Here the madman fell silent and looked again at his listeners; and they too were silent and stared at him in astonishment. At last he threw his lantern on the ground, and it broke and went out. “I came too early,” he said then; “my time has not come yet. This tremendous event is still on its way – it has not yet reached the ears of man. Lightning and thunder requires time, the light of the stars requires time, deeds require time even after they are done, before they can be seen and heard.
Before reading on, please ask yourself:
- Who is Nietzsche addressing in this passage?
- Is Nietzsche discussing theology, or sociology?
- What is Nietzsche’s point?
Give yourself a minute to get comfortable with your answers.
Here’s my summary of what Nietzsche scholars think:
Nietzsche, speaking through the madman, is addressing atheists rather than theists. The theist is thus in a position to observe an inner dispute, in the midst of the “other team”. Nietzsche is in no way making a theological claim; rather, he is calling attention to the social and cultural consequences of the atheism. “God is dead” refers to how the tides of secularism are affecting the idea of God.
What is Nietzsche’s message? N is offering an (extremely) sharp condemnation against the uncritical atheism. His core message is that those who idly hope that the secularization thesis is true, without considering its consequences, are hopelessly naive. Religion, according to Nietzsche, is much too important public life to pass away without impact. He begs, he pleads, he cajoles nonbelievers to consider the implications of their disbelief. (What does calling religious belief “the entire horizon” say about his views of the importance of religion?)
The above interpretation, in addition to being prima facie compelling, is fairly closely aligned with what you’ll hear from nearly all professional philosophers (c.f., this article). Of course, Nietzsche had many negative things to say about religion elsewhere (and yet, I have had conversations with Nietzschean Christians).
The first reason for this post was a simple correction. Perhaps misleading posters such as the following will now raise a few more eyebrows:
The second reason for this post was to present Nietzsche’s artistic talent. Perhaps you’ll find yourself sufficiently motivated enough to step through my summary of his Genealogy of Morals. (I should eventually get around to outlining how N has influenced my thinking.)
The third reason for this post was to draw attention to the cognitive science of religion.

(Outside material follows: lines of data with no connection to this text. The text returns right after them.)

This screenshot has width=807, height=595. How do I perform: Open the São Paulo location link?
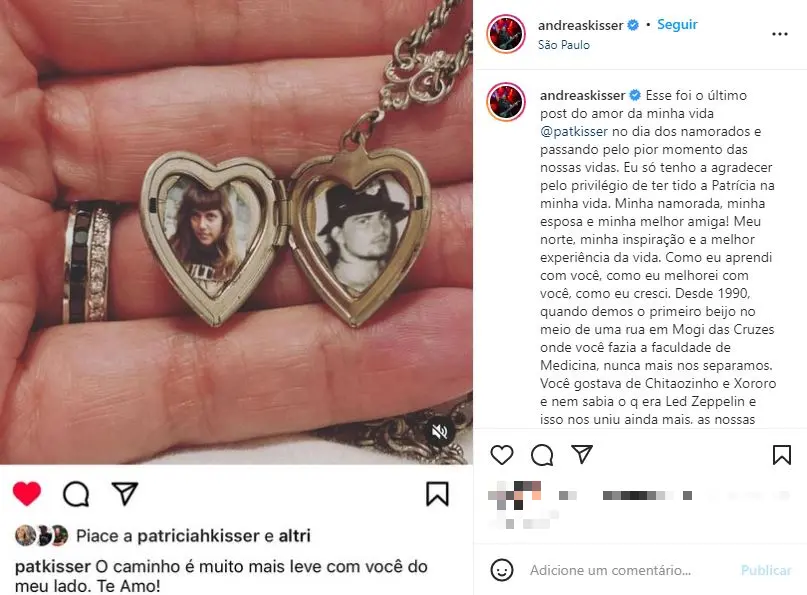click(564, 45)
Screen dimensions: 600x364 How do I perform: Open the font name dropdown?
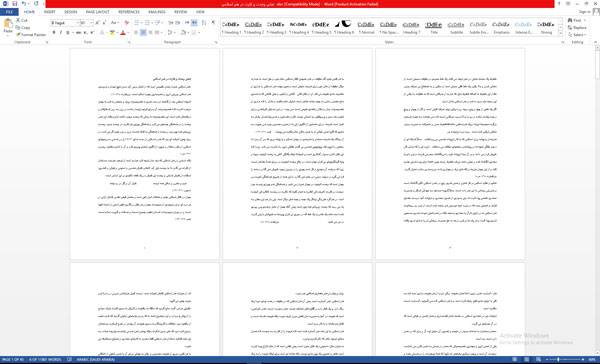coord(77,23)
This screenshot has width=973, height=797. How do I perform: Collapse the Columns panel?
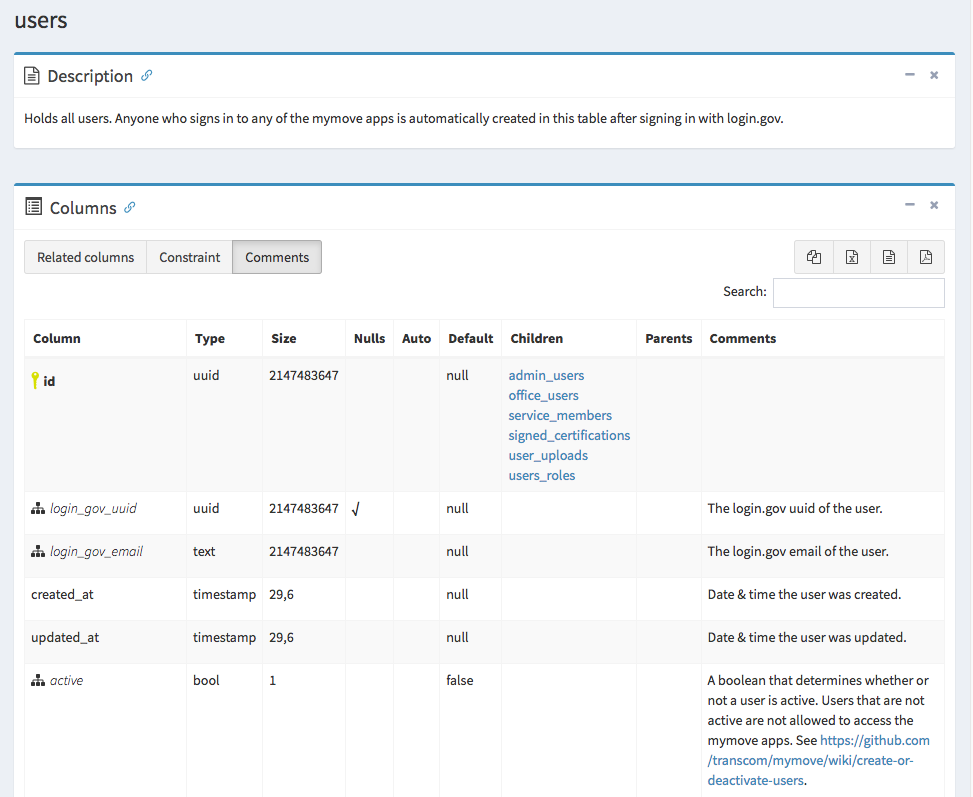point(909,204)
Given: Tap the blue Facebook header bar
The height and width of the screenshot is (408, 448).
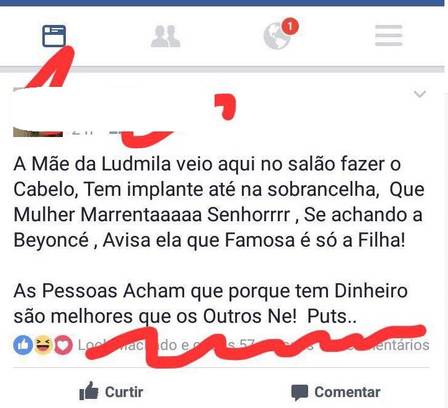Looking at the screenshot, I should [x=222, y=3].
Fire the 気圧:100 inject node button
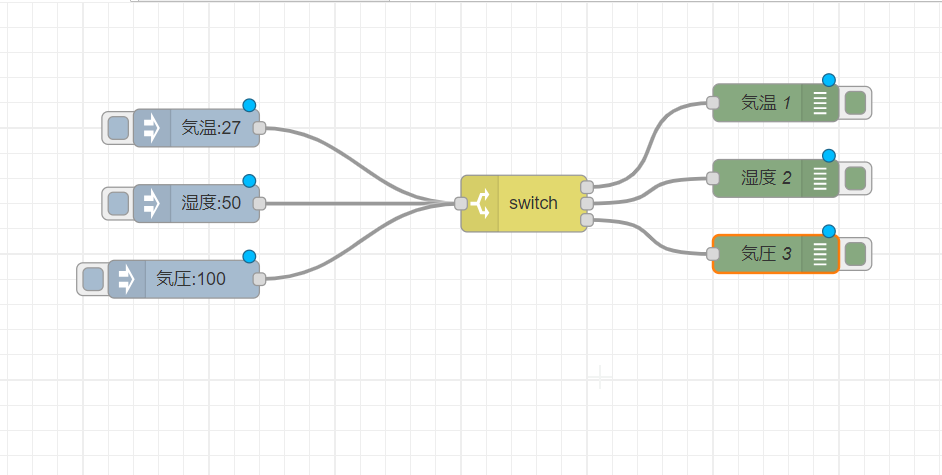This screenshot has height=475, width=942. click(93, 279)
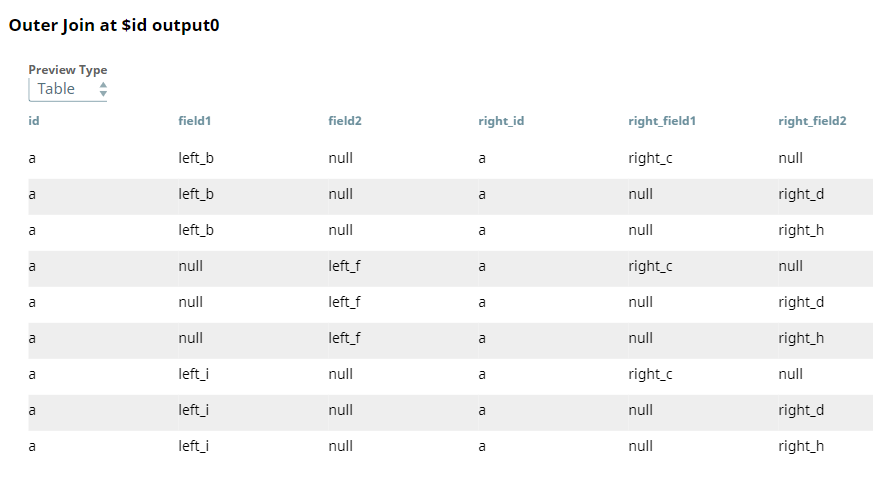Select the left_i cell in seventh row
The image size is (873, 492).
(194, 374)
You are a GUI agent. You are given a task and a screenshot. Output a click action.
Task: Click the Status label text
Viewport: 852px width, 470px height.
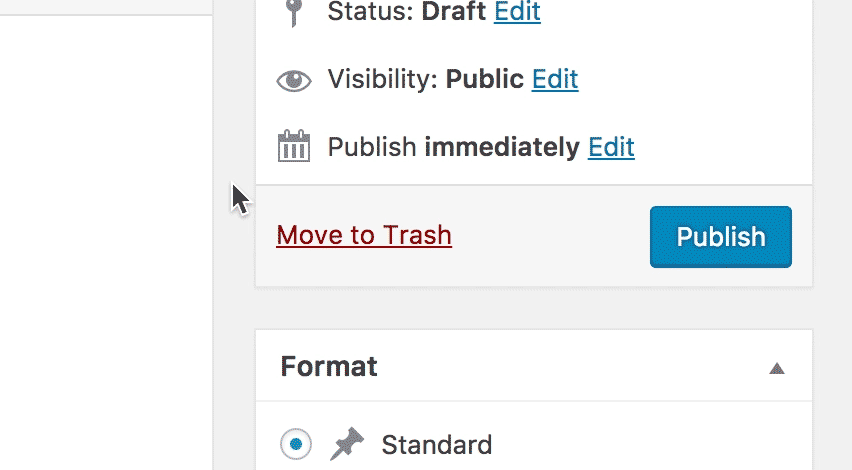pos(372,11)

One of my great pleasures in Nietzsche is his psychological incisiveness (e.g., he influenced later theorizing about the subconscious). Here, Nietzsche puts his thumb on the peculiar power religion has over the mind of man, particularly in his search for meaning. The religious impulse of our species is undeniably strong; you can even witness it within secular communities (Atheism 2.0 is an interesting illustration of this).
I have two books on my wish list that I intend to help accelerate my theorizing about religious cognition:
Ultimately, this research will find a home within my larger project of building a mental architecture!